»»
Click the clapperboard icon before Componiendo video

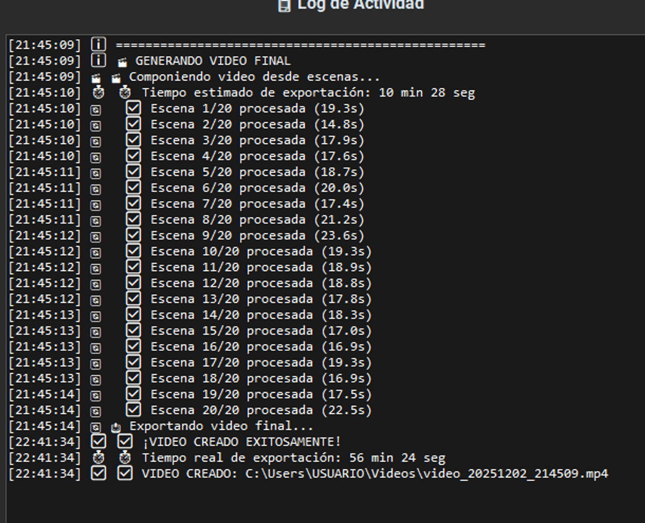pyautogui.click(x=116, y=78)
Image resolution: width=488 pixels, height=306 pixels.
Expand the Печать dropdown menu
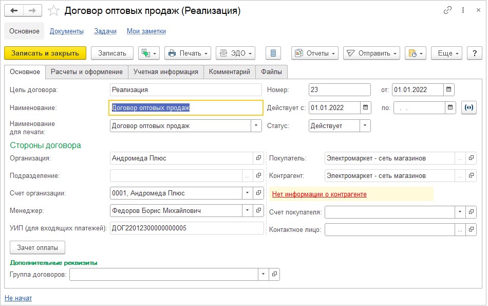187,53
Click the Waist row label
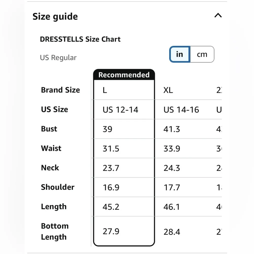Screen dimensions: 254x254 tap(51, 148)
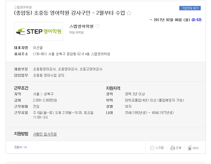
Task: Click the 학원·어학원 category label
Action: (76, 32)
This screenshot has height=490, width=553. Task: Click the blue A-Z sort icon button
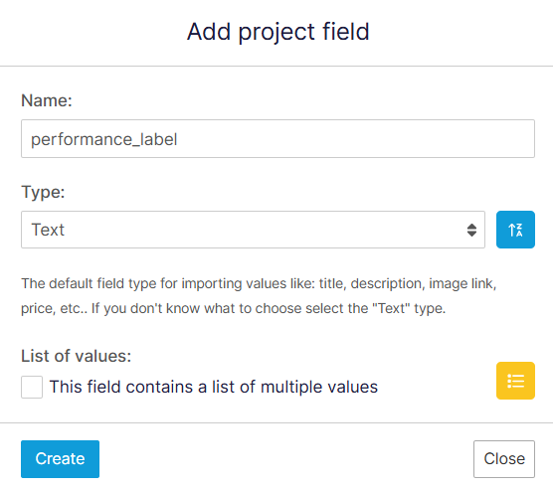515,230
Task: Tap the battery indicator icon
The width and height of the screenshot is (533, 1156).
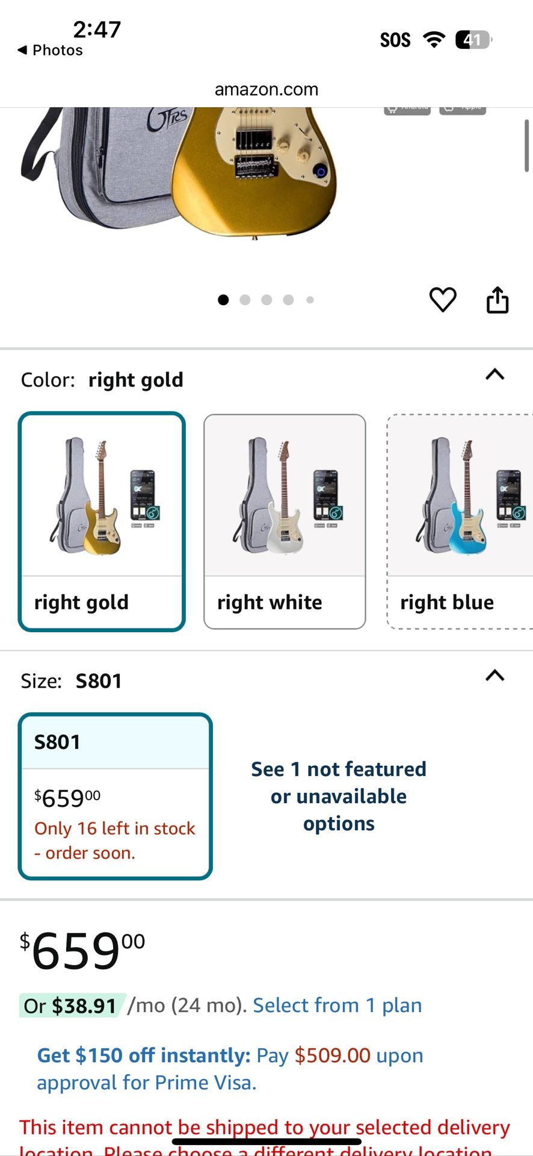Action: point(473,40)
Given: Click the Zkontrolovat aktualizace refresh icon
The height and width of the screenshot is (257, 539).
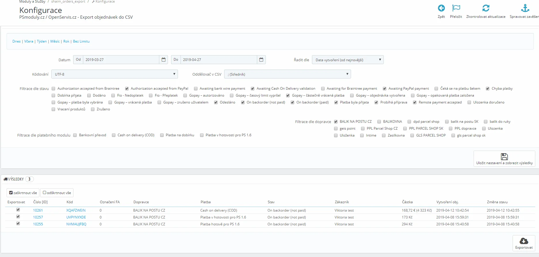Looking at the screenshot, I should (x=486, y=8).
««
# [REQUIRED TASK]
Reproduce these lines word for word, leaving out the pictures.

# [SOLVED PROBLEM]
Click the clapperboard icon before Componiendo video

pyautogui.click(x=116, y=78)
Image resolution: width=488 pixels, height=306 pixels.
Expand the Печать dropdown menu
187,53
Click the Waist row label
Screen dimensions: 254x254 tap(51, 148)
Task: Click the 학원·어학원 category label
Action: (76, 32)
This screenshot has height=490, width=553. Task: Click the blue A-Z sort icon button
515,230
Task: Tap the battery indicator icon
The width and height of the screenshot is (533, 1156).
Action: point(473,40)
Given: Click the Zkontrolovat aktualizace refresh icon
The height and width of the screenshot is (257, 539).
Looking at the screenshot, I should (x=486, y=8).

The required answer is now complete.